Thursday, February 11, 2010



To strangers names may seem amorphous,
without meanings bringing them alive,
from people serving as Yocknapatawpha’s
slaves from Faulkner’s probably derive.
There’s Moses, Isaac, Toney, Edmund, Sam,
Old Rose, and Henry, Ellen, Milly, Mollie,
and even, probably, there’s Absalom,
all slaves. It surely wasn’t melancholy
inspiring him to choose slaves to write
about white men. I think it gave him joy
to resurrect dead black men via white,
technique that any racist would annoy.
However hard you try you’ll find the past
cannot be bottled up, and Faulkner popped
the cork on it, by choosing to broadcast
slave names which he made his white men adopt,
thus posthumously liberating men
and women who had flat, not Jewish, noses
thus elevating them with Hebrews when
God brought the Jews from Egypt, helped by Moses.

Patricia Cohen writes about the names Faulkner used for the white men in his Yoknapatawpha County sagas (“Faulkner Link to Plantation Diary Discovered, NYT, February 11, 2010):
The climactic moment in William Faulkner’s 1942 novel “Go Down, Moses” comes when Isaac McCaslin finally decides to open his grandfather’s leather farm ledgers with their “scarred and cracked backs” and “yellowed pages scrawled in fading ink” — proof of his family’s slave-owning past. Now, what appears to be the document on which Faulkner modeled that ledger as well as the source for myriad names, incidents and details that populate his fictionalized Yoknapatawpha County has been discovered. The original manuscript, a diary from the mid-1800s, was written by Francis Terry Leak, a wealthy plantation owner in Mississippi whose great-grandson Edgar Wiggin Francisco Jr. was a friend of Faulkner’s since childhood. Mr. Francisco’s son, Edgar Wiggin Francisco III, now 79, recalls the writer’s frequent visits to the family homestead in Holly Springs, Miss., throughout the 1930s, saying Faulkner was fascinated with the diary’s several volumes. Mr. Francisco said he saw them in Faulker’s hands and remembers that he “was always taking copious notes.” Specialists have been stunned and intrigued not only by this peephole into Faulkner’s working process, but also by material that may have inspired this Nobel-prize-winning author, considered by many to be one of the greatest American novelists of the 20th century. “I think it’s one of the most sensational literary discoveries of recent decades,” said John Lowe, an English professor at Louisiana State University who is writing a book on Faulkner. He was one of a handful of experts who met Dr. Francisco at the hand-hewn log house in Holly Springs last month. There they saw the windowpane where a cousin, Ludie Baugh, etched the letters L-U-D-I-E into the glass while watching Confederate soldiers march by — a scene that appears in several Faulkner works. ..

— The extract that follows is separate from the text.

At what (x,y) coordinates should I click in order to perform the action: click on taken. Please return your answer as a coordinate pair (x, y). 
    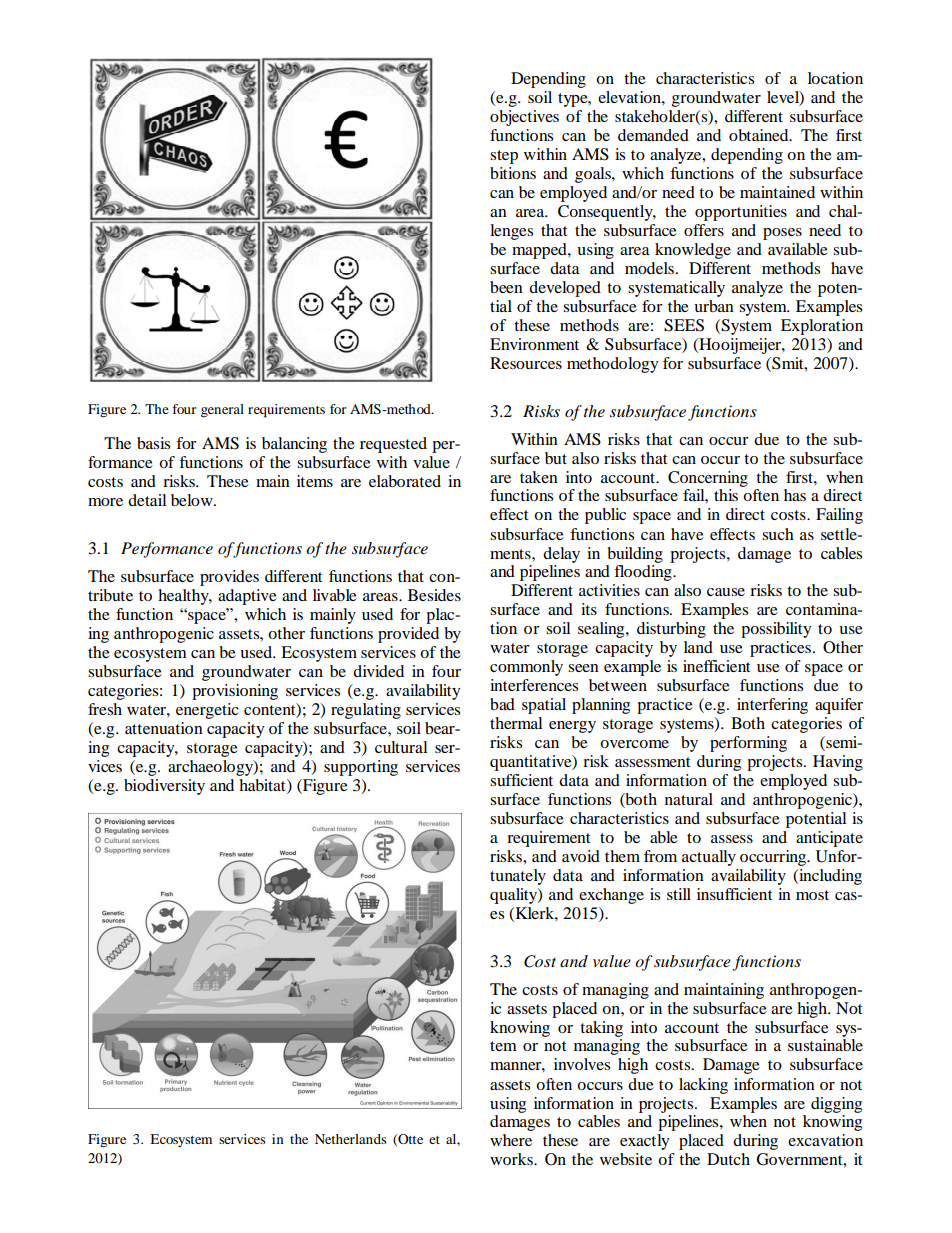
    Looking at the image, I should click on (539, 477).
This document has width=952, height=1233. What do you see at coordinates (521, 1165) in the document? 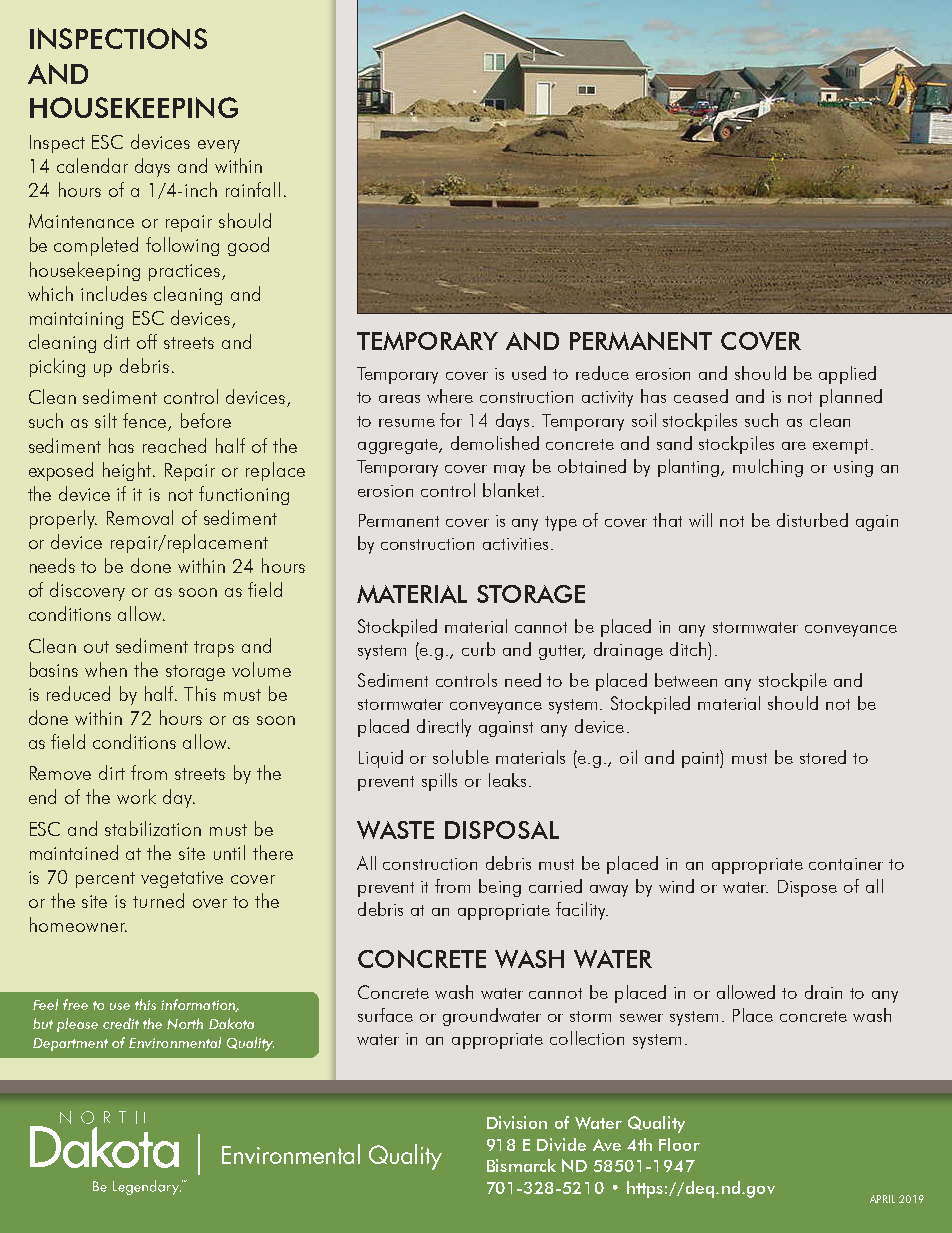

Sally Wolff-King, a scholar of Southern literature at Emory University who uncovered the connection between the author and the journal, called it “a once-in-a-lifetime literary find.” “The diary and a number of family stories seem to have provided the philosophical and thematic power for some of his major works,” she added. Names of slaves owned by Leak — Caruthers, Moses, Isaac, Sam, Toney, Mollie, Edmund and Worsham — all appear in some form in “Go Down, Moses.” Other recorded names, like Candis (Candace in the book) and Ben, show up in “The Sound and The Fury” (1929) while Old Rose, Henry, Ellen and Milly are characters in “Absalom, Absalom!” (1936). Charles Bonner, a well-known Civil War physician mentioned in the diary, would also seem to be the namesake of Charles Bon in “Absalom.” Scholars found Faulkner’s decision to give his white characters the names of slaves particularly arresting. Professor Wolff-King said she believes he was “trying to recreate the slaves lives and give them a voice.”Dr. Francisco says he is still very uncomfortable that his family’s connection to Faulkner has come to light. “I wouldn’t have done it at all,” he said about publicizing the diary. “My wife urged me until I finally did it,” he said of Anne Salyerds Francisco, his wife of 50 years. “She pushed and Sally pulled. There were long-repressed things that Faulkner uncovered that I didn’t know were in the family,” Dr. Francisco explained, adding that his father never talked about Leak and his slave-owning past. “I just bottled all that up and forgot about it.”